Koning en onderdaan zijn met elkaar verbonden als twee verschijningen van Narcissus, die in de proloog al is geïntroduceerd als de verpersoonlijking van het tragisch gevoel van gespletenheid dat het ik altijd confronteert met het ‘andere’. Boudewijn zelf zal de oplossing van deze onvruchtbare antithese aandragen wanneer hij in een commentaar op Walters notities over de zin van het schrijverschap uitzicht biedt op een ‘Wij-land’ waar alle ikken elkaar onbevangen tegemoet kunnen treden. De verteller lijkt graag in deze utopie te willen geloven, vooral nu hij geleidelijk aan ontdekt heeft hoe weinig hem van zijn tegenvoeter scheidt. Het paleis te Laken en Koperstraat 45 te Olen spiegelen zich in elkaar, niet alleen omdat ze allebei op een driehoekig domein liggen, maar bovendien omdat de verscheurdheid van België en de verscheurdheid van de wereld er terug te vinden zijn.

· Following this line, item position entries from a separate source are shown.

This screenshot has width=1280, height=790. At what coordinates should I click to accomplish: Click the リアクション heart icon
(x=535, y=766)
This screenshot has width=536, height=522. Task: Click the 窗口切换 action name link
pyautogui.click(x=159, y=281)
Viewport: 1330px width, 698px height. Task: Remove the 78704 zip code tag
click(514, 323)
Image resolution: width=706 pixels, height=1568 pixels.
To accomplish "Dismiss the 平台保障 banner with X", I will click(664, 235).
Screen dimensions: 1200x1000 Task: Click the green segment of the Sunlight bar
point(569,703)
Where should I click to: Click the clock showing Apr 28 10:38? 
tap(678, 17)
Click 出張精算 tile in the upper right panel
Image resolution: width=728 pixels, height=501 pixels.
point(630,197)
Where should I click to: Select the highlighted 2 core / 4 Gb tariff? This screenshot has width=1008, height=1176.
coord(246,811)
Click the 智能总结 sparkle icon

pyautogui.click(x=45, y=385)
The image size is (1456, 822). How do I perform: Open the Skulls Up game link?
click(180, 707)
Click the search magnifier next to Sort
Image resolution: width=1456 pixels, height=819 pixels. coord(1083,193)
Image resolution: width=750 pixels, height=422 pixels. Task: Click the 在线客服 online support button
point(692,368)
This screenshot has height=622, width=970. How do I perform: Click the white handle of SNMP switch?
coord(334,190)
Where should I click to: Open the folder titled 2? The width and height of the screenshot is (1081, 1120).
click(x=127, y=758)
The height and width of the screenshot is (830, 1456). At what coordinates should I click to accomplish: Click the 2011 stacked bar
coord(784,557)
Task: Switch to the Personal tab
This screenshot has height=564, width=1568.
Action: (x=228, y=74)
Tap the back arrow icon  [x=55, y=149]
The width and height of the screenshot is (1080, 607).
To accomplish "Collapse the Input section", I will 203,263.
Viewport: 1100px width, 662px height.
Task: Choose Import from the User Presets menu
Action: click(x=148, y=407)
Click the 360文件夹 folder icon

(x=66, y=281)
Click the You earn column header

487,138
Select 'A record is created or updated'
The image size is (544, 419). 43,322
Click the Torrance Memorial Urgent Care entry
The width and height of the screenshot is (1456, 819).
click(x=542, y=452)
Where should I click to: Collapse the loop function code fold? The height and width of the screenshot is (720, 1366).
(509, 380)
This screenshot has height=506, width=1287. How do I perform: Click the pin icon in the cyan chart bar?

De levensbeschouwelijke akkoorden waarmee Van den Broeck dit eerste deel van zijn nieuwe romanreeks laat eindigen druipen als taaie en kleverige honingdraden over de pagina's. En wat voor mij het vat doet overlopen is de voorstelling die ik me bij deze lange monoloog maak van het zalvende gezicht dat de Belgische vorst in zo'n geval pleegt te trekken. Mogelijk vindt de auteur zich op een speelse manier wel subversief, mij is het allemaal veel te braaf en te zoet, en qua vertelsel ook veel te traag en uitgesponnen.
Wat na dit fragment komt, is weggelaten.